Not financially capable? UK Foreign Sec pleads against Scotland independence bid
Scotland could be set to leave the UK in 2014 after a referendum on independence in September of that year. Approximately one-third of voting-age Scots believe the country should seek independence from London’s dominance, according to an Angus Reid Public Opinion poll published in February. A series of recent actions have demonstrated significant public support for Scottish independence.
In an effort to prevent such a scenario, UK Foreign Secretary William Hague for the first time entered the referendum debate in a major way in Edinburgh on Thursday, saying that Scotland is “safer in the UK” and that it benefits from London’s political links abroad, such as the network of embassies.
He also warned that Scotland should expect big changes if it becomes independent – such as facing the “inconvenience and tremendous burden of having to start again in world affairs” – while complimenting Britain’s own global diplomatic network.
Hague also touched upon the hotly debated issue of the potential expense an exit would have for Scotland’s financial institutions: “The cost of creating new institutions would place an enormous burden on the Scottish taxpayer; it would also take years to develop the infrastructure and qualified personnel that are needed to deal effectively with the array of threats that we all face.”
“I am not here to make dire predictions or to issue dark warnings,” Hague said, going on to suggest that an independent Scotland would face an “uncertain future.”
Earlier, Scots have already blasted a ‘scaremongering’
May Treasury report claiming the country
could see economic crises similar to those of Cyprus, Ireland and
Iceland if it leaves the UK.
Scottish aversion to Westminster dominance
Scotland’s union with England is some 305 years old, but the two countries were joined together by default under the same king in 1603. However, Scotland has maintained for years that it is subordinate to England’s southern-centric style of governance, and that Westminster continues to dominate both policy and resources.
“The Empire has gone, the colonies have gone, about 50 nations have become independent of London. London’s an old hand at this,” Scottish MP Angus MacNeil told RT.
Alex Salmond, a former financial adviser to the pro-independence Scottish National Party (SNP), did not seem to take the same line as Hague on the country’s financial institutions. He lectured in Edinburgh on Wednesday night that “Scotland is the richest part of the United Kingdom outside London and the south-east of England.”

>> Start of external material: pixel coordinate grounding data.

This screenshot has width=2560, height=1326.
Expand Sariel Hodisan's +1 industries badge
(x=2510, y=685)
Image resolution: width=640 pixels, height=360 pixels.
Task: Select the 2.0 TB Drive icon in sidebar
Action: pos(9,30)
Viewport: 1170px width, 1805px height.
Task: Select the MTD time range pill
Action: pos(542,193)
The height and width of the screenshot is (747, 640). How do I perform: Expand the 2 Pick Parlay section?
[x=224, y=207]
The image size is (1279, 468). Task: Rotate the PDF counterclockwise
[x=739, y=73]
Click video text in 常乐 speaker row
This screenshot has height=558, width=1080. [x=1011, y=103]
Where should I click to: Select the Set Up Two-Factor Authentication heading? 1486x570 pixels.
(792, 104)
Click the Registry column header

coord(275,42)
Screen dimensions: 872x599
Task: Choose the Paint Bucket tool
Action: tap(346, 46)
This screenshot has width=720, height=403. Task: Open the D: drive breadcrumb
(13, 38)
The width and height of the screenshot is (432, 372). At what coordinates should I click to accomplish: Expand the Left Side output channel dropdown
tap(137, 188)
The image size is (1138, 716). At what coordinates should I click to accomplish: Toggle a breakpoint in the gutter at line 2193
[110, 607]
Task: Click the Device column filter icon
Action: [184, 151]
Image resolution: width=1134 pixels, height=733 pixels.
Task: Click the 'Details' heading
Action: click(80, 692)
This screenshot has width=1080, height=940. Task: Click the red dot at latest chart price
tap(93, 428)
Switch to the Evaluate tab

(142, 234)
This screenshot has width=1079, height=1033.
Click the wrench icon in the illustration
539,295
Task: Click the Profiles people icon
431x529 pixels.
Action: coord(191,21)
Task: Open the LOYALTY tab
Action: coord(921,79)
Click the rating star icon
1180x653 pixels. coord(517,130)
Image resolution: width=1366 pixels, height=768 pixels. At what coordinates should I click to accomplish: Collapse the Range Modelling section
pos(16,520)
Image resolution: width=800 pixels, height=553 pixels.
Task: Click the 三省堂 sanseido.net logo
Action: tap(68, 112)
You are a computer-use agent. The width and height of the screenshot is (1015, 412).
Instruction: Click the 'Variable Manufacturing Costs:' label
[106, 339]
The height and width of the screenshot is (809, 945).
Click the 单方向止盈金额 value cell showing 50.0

Scotland is financially capable, MacNeil declared – perhaps even more so than London: “The UK government should be well aware that they haven’t funded themselves since 2001. It’s 12 years they haven’t balanced the books. Scotland is actually 8.4 percent of the UK population paying 9.9 percent of the taxation of the UK.”
Scottish independence is a divisive topic that has fueled debate for centuries, but MacNeil feels that the issue is being overcomplicated by a government that is clinging to its last threads of control over the country.
“This independence that Scotland is going through like the other 142 that went through it in the past, Scotland’s is probably the best planned ever,” MacNeil said. “Can’t think of another nation that’s gone through so much planning and so much cross-examination in the lead up to its independence.”
“A vote for independence is not going to be a vote for business as usual, it’s going to bring about substantive change,” RT’s Sara Firth concluded while reporting from Edinburgh.
The UK central government’s warnings earlier this month on the
consequences of Scottish independence were considerably more
direct than Hague’s. Home Secretary Theresa May stated that if
Scotland votes to separate from the UK, its residents would be
forced to relinquish their British passports.
“If the vote in the referendum is for a separatist vote then Scotland will become a separate state – it will not be part of the UK,” she said ominously earlier this month.
Scotland was also snubbed by the British Government in April when
Chancellor George Osborne warned that if Scotland left the UK,
they would no longer be able to use the British Pound as a
Scottish politicians and activists see an upside to the departure from economic control. “We would disarm trident nuclear weapons and would spend that money on our schools, on our hospitals and on our public services,” said Jonathan Shafi, Radical Independence chairman, criticizing cuts to nationwide public services which hit Scotland hard too.
“If Scotland had its own powers over the economy, its own powers over critical issues like defense, then we could play a much more productive role on the world stage,” he said.
Shafi pointed out that Scotland only has one elected Conservative MP and Hague’s affiliation with the unpopular party only serves to further the cause of independence and didn’t endear him to the country on his visit.